It was nearly dawn now. The wind was as dead as my friends, my allies. So many dead. I raised Nightstar to block the incoming blow. The impact thundered through me. My legs buckled. My head hurt. The sky seemed so peaceful when I looked up at it. Why did it have to come to this? Another blow. Another dull clang as I blocked it out of hand. My eyes drifted down to the body I had stumbled over.
Selene. She had been the last to die. Fighting at my side till the end. Her bight green eyes were dull now. Glazed. Even the burning glow of Nightstar cast but a bare glimmer over her. She had been so faithful. So strong. We had planned this from the start. When things had gone the way we feared, we acted. We brought the army forth, we rallied the men and women. Promised them victory. Here they had met death.
All of them.
I barely registered the blow to my shoulder that sent me tumbling over Selene’s bloodied remains. I rolled and brought up Nightstar to ward off the slashing blow. Knocking the strike aside, I growled as I swept my leg out, trying to take down my opponent. She fell back with a slight grunt. Coming to her feet much quicker than I, she lunged. I was able to dodge the blow, but again, I tumbled over yet another body. Coming quickly to my knees, I was ready for the blade to come hacking down at me in a powerful stroke.
It did not. She stepped aside, watching. I narrowed my eyes at her.
She remained motionless, watching me. Just watching. After a few moments of holding Nightstar in a defense position, my arms began to give way to the fatigue that was making all my limbs feel like lead. So I stabbed the sword into the ground, using its intricately carved pummel as a resting post. My body was pain and ache and numbness all at the same time. I felt everything. I felt nothing. Days had passed. Days and days it seemed. Yet here we were, still fighting. Our armies dead. Our swords, brother and sister of death.

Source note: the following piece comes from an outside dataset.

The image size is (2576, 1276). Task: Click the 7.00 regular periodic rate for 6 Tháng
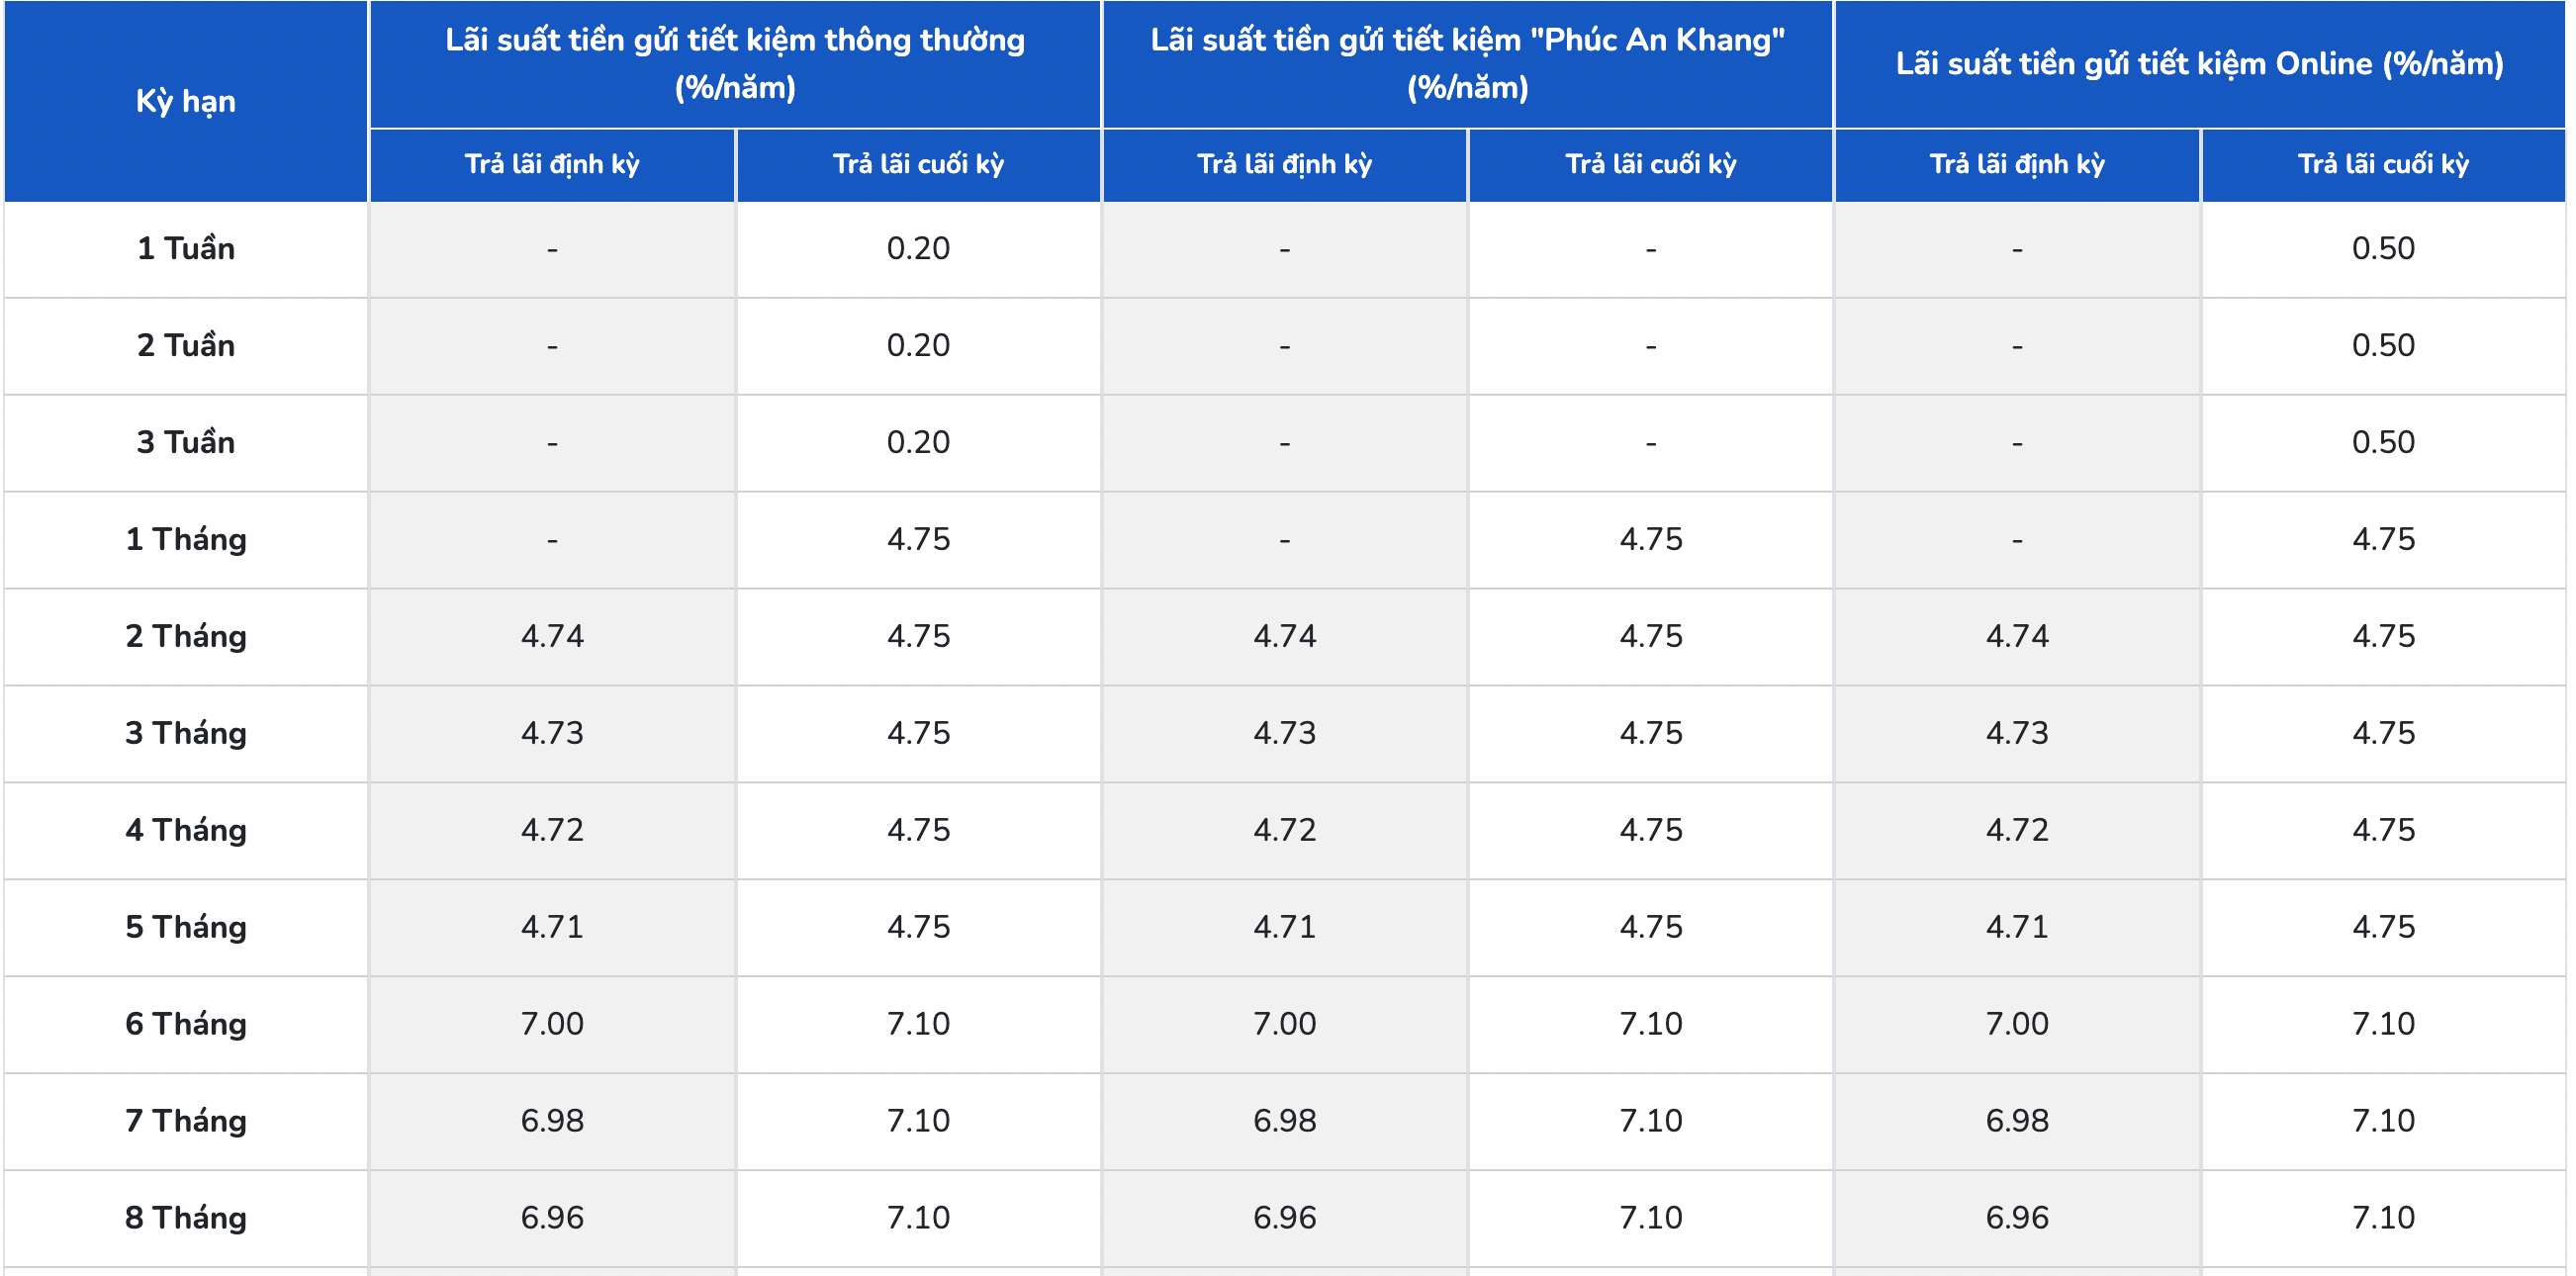tap(552, 1024)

“Just give in to me… Andorian.” Her voice was still smoldering with a pure sensuality that was not human. Even after all this slaughter and constant fighting is sounded so alluring. Yet, it was not the same. No. Not the same voice I had come to know so well. I had heard it for so many years, I could hear the strain in it that others would most likely miss. I found myself looking at Selene again. Her crumpled form.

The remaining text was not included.